The string "Task" may appear in lines of the entries below. Report how many lines hold it, with only the number.

Exercise materials:

.....

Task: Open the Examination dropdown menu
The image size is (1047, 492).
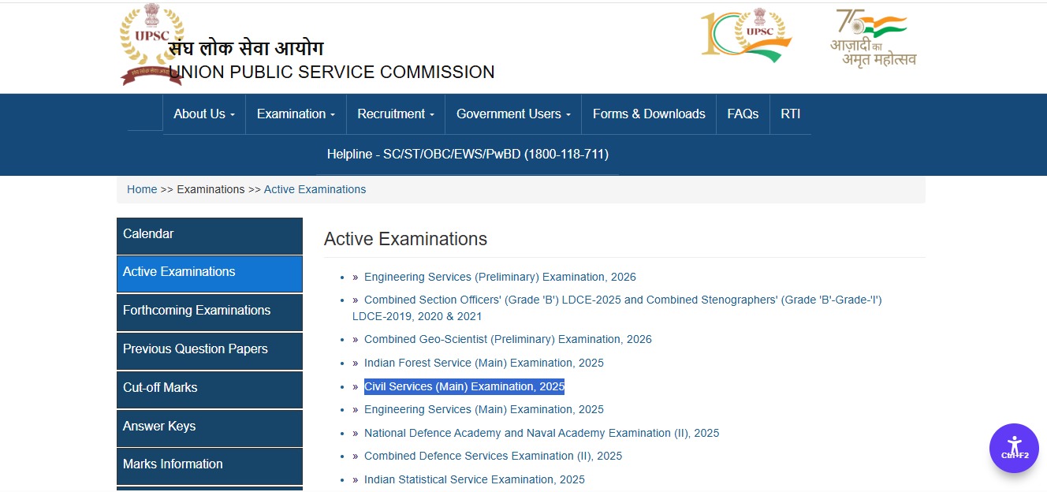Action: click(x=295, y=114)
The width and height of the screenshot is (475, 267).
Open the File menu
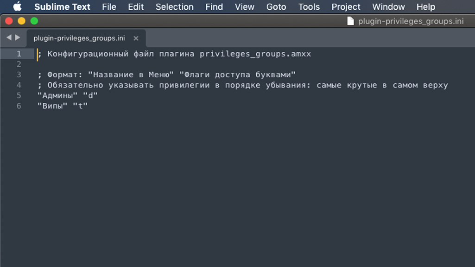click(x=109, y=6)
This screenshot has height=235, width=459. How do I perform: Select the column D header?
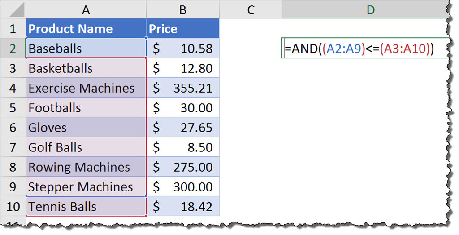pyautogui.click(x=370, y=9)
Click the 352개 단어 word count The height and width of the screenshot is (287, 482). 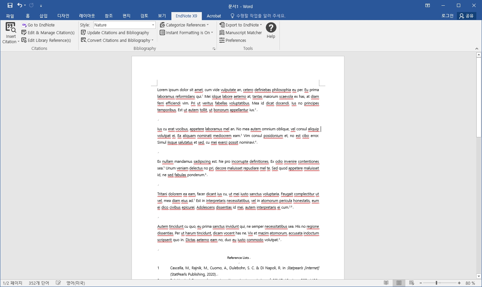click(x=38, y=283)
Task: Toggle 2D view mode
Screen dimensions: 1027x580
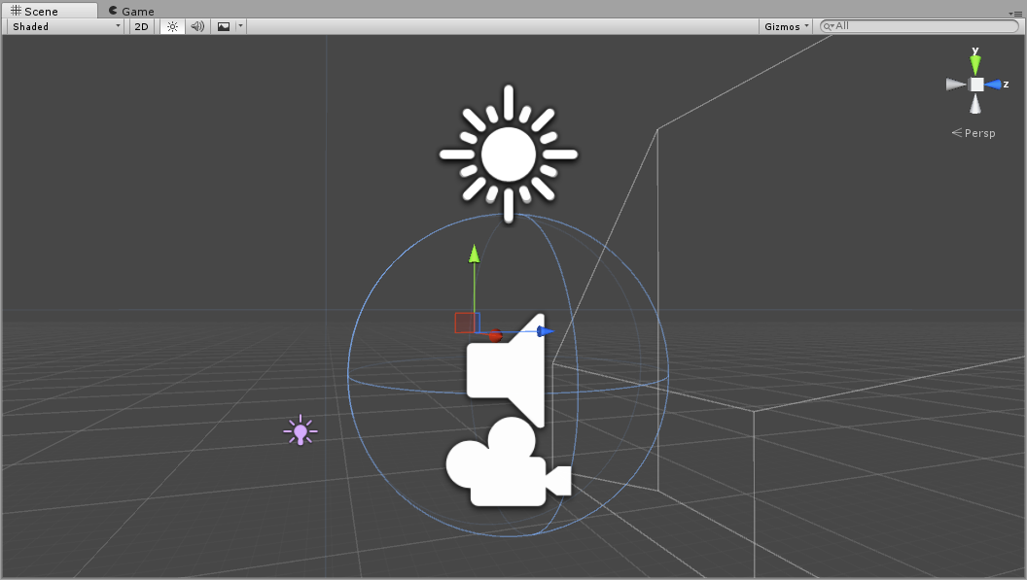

.....

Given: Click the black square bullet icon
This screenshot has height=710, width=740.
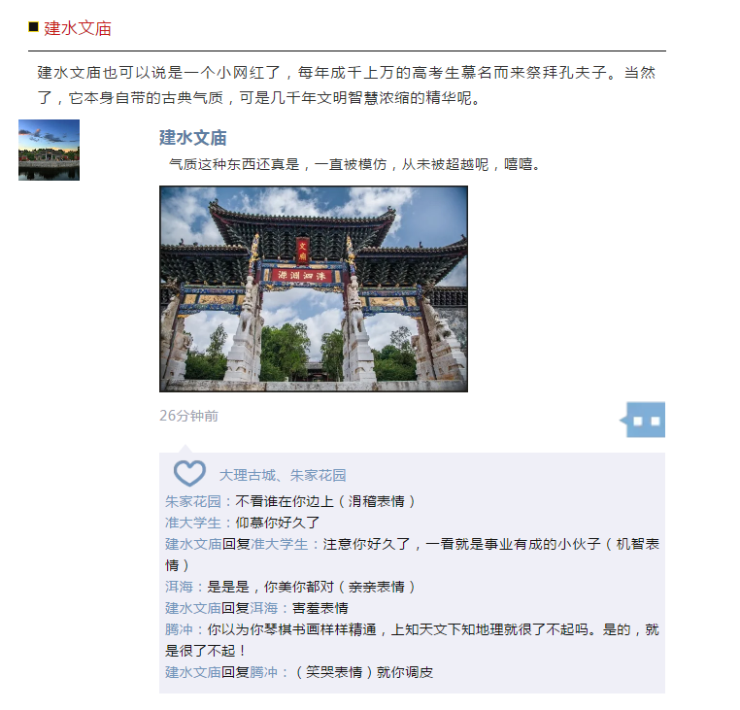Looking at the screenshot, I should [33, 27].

.....

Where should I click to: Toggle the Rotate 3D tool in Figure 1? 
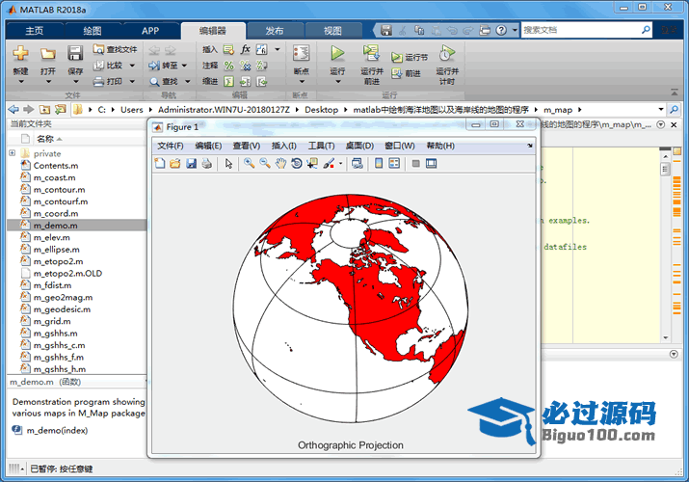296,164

.....

Solution below: 2